Pushy Sales Calls and Fake ‘Free’ Offers: The Unfair Tactics Europeans Face Most
Experience of Problems & Redress · Based on the data from the Consumer Conditions Scoreboard 2025
From endless sales calls to ‘free’ offers that turn out to cost money, unfair commercial tactics are part of everyday life for many consumers. This InfoCons Consumer Protection guide sets out the practices Europeans encounter most – and your rights against them.
InfoCons Consumer Protection Explains: What the Figures Show
Consumers were asked whether they had experienced various unfair commercial practices in the last 12 months. The figures below show the share who said yes to each. Many of these practices are restricted or banned under EU consumer law.
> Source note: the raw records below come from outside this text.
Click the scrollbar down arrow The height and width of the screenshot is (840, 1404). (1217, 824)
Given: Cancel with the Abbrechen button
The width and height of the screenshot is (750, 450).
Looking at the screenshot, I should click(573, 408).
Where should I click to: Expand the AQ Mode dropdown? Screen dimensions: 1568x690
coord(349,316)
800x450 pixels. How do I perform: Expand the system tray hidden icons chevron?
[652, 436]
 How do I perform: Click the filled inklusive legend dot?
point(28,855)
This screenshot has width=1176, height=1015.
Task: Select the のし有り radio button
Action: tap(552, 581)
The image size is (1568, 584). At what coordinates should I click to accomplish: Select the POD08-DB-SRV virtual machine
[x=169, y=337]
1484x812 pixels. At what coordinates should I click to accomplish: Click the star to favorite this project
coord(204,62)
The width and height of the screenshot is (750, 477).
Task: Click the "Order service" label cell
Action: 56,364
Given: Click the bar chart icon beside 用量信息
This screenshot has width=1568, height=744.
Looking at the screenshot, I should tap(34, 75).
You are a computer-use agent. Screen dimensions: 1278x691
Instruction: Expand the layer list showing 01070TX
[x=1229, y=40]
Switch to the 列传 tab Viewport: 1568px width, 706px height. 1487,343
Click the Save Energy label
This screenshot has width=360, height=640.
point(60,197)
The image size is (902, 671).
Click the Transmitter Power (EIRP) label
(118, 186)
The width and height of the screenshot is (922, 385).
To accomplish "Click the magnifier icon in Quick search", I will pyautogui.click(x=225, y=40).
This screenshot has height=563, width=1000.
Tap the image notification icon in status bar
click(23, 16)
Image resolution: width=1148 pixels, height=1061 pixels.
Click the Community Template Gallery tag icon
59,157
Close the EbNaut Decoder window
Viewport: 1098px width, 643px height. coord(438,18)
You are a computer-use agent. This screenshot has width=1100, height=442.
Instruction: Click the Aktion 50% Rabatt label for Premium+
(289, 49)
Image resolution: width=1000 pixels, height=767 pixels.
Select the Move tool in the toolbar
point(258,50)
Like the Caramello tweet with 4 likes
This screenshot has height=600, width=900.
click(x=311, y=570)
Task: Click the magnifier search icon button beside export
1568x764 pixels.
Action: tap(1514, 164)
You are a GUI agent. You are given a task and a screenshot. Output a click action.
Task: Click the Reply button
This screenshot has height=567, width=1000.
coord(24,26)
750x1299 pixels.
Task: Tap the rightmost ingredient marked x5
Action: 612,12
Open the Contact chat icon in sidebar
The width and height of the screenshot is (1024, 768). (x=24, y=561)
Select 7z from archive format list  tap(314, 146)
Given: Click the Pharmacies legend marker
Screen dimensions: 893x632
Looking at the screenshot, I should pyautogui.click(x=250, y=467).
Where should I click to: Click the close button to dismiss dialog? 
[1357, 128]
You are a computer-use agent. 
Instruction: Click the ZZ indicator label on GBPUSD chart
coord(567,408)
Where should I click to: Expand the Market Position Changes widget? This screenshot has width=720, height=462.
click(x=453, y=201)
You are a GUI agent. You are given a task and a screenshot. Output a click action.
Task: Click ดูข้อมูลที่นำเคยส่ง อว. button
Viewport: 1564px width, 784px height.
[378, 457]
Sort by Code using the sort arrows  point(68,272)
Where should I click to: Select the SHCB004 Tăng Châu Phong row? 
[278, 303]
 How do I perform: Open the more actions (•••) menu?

Source: Consumer Conditions Survey. Based on the data from the Consumer Conditions Scoreboard 2025.
InfoCons Consumer Protection – The Full List: Unfair Tactics Consumers Face
Here are the unfair practices, from the most to the least common:
- Pressured by persistent sales calls or messages – 45%
- False advertising of ‘limited time only’ availability – 38%
- A product advertised as free that actually entailed charges – 27%
- Found it difficult to cancel a contract concluded online – 22%
- Told you won a lottery but asked to pay to collect – 9%
- Unresolved problem after buying from a private individual – 9%
- Pressured by an unexpected visit of a seller to your home – 9%
- Pressured to buy during a product demonstration – 8%
- Pressured to buy during a seller-organised excursion – 8%

InfoCons Consumer Protection – Unfair commercial practices experienced by consumers. Based on the data from the Consumer Conditions Scoreboard 2025.
InfoCons Consumer Protection – The Number One Tactic: Pressure Selling (45%)
The most common unfair practice by far is pressure selling: 45% of consumers felt pushed by persistent sales calls or messages urging them to buy something or sign a contract. This relentless contact is designed to wear people down – and it remains the single most widespread unfair tactic in Europe.
InfoCons Consumer Protection – Fake Urgency and Fake ‘Free’ (38% and 27%)
False ‘limited time only’ claims affected 38% of consumers, creating fake urgency to rush a purchase. And 27% were charged for something advertised as ‘free.’ Both are classic misleading practices that EU consumer law treats as unfair.
InfoCons Consumer Protection – Hard-to-Cancel Contracts (22%)
More than one in five consumers (22%) found it difficult to cancel a contract they had concluded online – for example, when the cancellation option was hidden or hard to find. Making it hard to leave is itself an unfair practice.
InfoCons Consumer Protection – What This Means for You as a Consumer
You have strong rights against these tactics. InfoCons Consumer Protection encourages consumers to refuse to be rushed by ‘limited time’ claims, treat surprise prizes and ‘free’ offers with suspicion, register with do-not-call lists where available, and report aggressive or misleading sellers to consumer authorities. Pressure, fake urgency and hidden charges are not just annoying – they are often against the law.